The Court and the Duma were the centres of intrigues, the population stayed away from them, at least the majority of the population. I often accompanied the Empress in her tours around Russia and everywhere we went the people showed their devotion to the Empress. I remember in Krakov crowds of university students came out to greet the Empress carrying her portrait and burning torches; they unharnessed the horses and drove the carriage themselves along the streets of the town. When she arrived in a town the Empress's first question was where the wounded were and did her best to visit all the hospitals herself. The directors of the hospitals often quarreled as each of them wanted the Empress to visit the hospital in his charge.

During one of our trips we visited three towns - Oryol, Kursk and Kharkov. We went by a special train that moved softly and very fast and the Empress often lay down for a while between two stops. The Empress usually felt well during long trips and didn't seem very tired. It looked as if she had forgotten her illnesses of the past that made her stay in bed most of her time. Once we arrived in Tula which was a small town. The only means of transport there was the Bishop's carriage - there was not a single car in the whole city. We came to the cathedral where the Bishop blessed the Empress and on behalf of the parish gave her a big icon. The Empress gave it to me to carry. When we were leaving the cathedral the crowd separated us. Going downstairs I fell down and dropped the icon. With great difficulty I managed to get to the Empress's carriage. It was hard for the Empress's escort to persuade the people to disperse and let us pass. The ecstatic crowd was literally beside itself with enthusiasm. And it all happened a year before the revolution.

Once the Empress wished to stop at a small dirty station where there was a monastery several miles away from it. The chief of the station rushed to look for a carriage to take her there. There was a great fuss in the monastery when they learned that the Empress was coming.

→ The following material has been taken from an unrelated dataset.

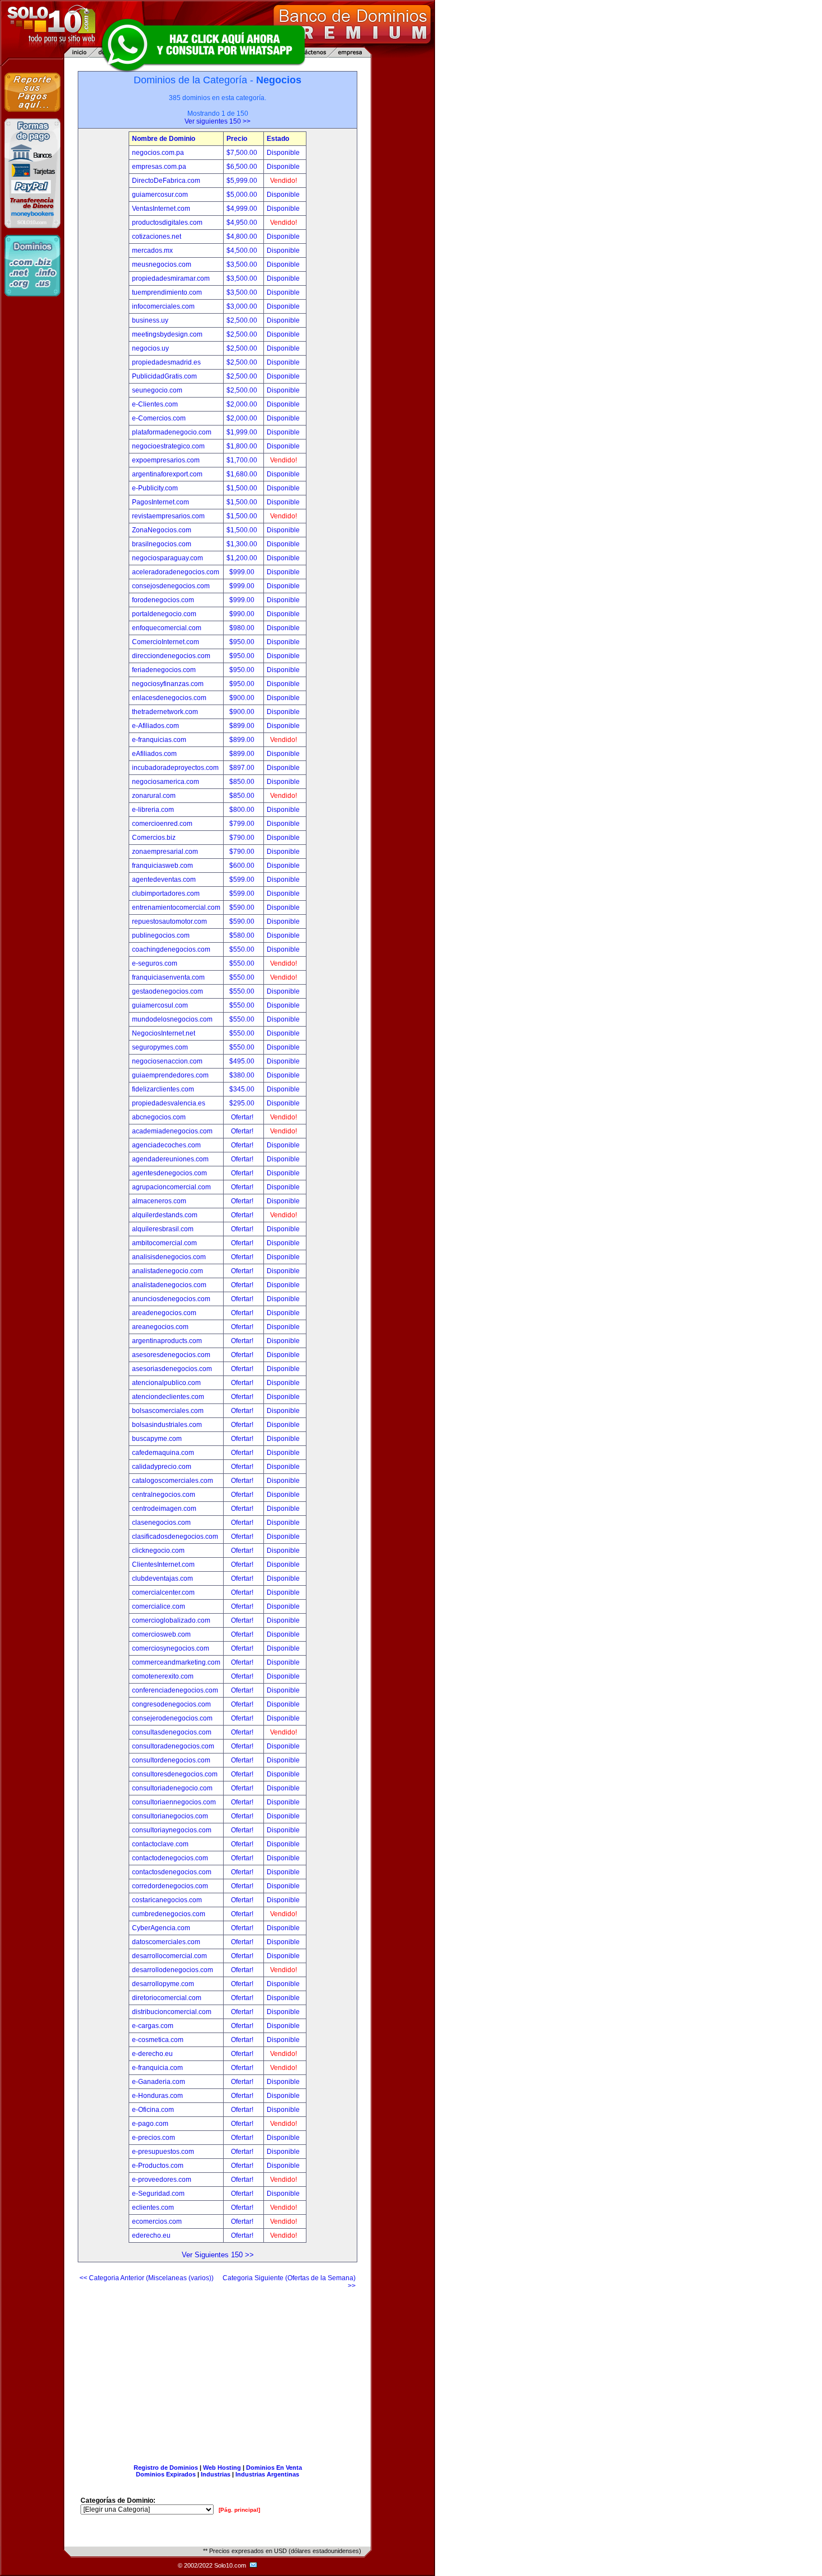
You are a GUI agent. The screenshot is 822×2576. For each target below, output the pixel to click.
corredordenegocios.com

When she travelled with the Emperor they received more official greetings. Everything had been arranged in advance and the Emperor and the Empress knew all their stops on the way. But once it became known in a small town situated not far from the railway station that the royal train would pass it by and a huge crowd of people gathered on the platform; people even climbed the trees and the roofs of the surrounding houses. The train was not supposed to stop at the station according to the time-table but quite unexpectedly it stopped there for some reason. The window curtains of the Tsar's carriage were drawn as it was already late. The Empress opened the curtains and appeared in the window. The crowd greeted her by singing the national anthem. The Empress could not persuade the Tsar to come up to the window. He refused saying that station was not included into his itinerary. The train left the station and was followed by loud cheers. It was a year before the revolution. I remember how upset I was by the fact that the Emperor had not come out to greet the crowd. Recalling this episode later I thought that, perhaps, he understood even then how little one could trust an ecstatic crowd the mood of which was changing every moment.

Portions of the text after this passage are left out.